* _Study material_:
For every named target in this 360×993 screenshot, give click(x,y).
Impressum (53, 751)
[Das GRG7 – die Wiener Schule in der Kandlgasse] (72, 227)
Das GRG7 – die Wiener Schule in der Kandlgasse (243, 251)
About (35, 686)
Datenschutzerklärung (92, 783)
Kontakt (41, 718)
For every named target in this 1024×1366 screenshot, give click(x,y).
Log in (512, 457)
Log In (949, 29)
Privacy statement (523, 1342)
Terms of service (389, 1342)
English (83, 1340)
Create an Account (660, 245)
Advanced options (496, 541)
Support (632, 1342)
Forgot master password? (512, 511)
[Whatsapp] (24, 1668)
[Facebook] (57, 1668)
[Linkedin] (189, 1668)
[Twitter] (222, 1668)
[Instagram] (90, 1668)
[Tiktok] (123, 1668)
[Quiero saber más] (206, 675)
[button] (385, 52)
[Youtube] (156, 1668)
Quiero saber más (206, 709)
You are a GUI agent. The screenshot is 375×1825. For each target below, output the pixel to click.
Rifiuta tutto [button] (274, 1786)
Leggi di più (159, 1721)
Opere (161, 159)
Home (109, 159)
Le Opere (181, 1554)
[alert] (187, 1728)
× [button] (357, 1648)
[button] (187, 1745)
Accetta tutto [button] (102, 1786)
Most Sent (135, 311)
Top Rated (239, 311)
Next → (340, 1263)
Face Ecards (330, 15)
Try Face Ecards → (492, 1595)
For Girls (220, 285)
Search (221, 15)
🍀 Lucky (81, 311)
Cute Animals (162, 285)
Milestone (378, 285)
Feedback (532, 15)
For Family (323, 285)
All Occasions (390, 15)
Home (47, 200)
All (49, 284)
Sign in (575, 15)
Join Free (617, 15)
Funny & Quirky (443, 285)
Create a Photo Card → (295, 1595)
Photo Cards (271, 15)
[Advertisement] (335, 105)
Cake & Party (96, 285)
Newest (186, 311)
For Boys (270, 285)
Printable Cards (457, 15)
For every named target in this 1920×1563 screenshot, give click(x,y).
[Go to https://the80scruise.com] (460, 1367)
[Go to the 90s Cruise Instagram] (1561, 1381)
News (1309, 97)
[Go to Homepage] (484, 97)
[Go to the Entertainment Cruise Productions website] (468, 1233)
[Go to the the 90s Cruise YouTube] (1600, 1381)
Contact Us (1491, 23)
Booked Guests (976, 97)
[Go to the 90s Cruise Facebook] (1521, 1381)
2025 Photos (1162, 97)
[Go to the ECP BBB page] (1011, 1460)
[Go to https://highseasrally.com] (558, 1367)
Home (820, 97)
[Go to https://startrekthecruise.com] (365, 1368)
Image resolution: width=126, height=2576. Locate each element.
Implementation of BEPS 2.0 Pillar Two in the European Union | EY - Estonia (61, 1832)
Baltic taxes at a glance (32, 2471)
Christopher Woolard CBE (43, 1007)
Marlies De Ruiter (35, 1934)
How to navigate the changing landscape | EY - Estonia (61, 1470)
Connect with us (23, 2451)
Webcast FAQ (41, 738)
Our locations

* _What needs to be done_:
Your task is to copy each line of the listing that holds the word "click".

* _Reply_:
For every named target in this 360×993 screenshot, give click(x,y).
For every named target in this 1024×1366 screenshot, give click(x,y).
You are a GUI agent. The screenshot is 375×1825. For each target below, output the pixel to click.
For every named target in this 1920×1563 screenshot, give click(x,y).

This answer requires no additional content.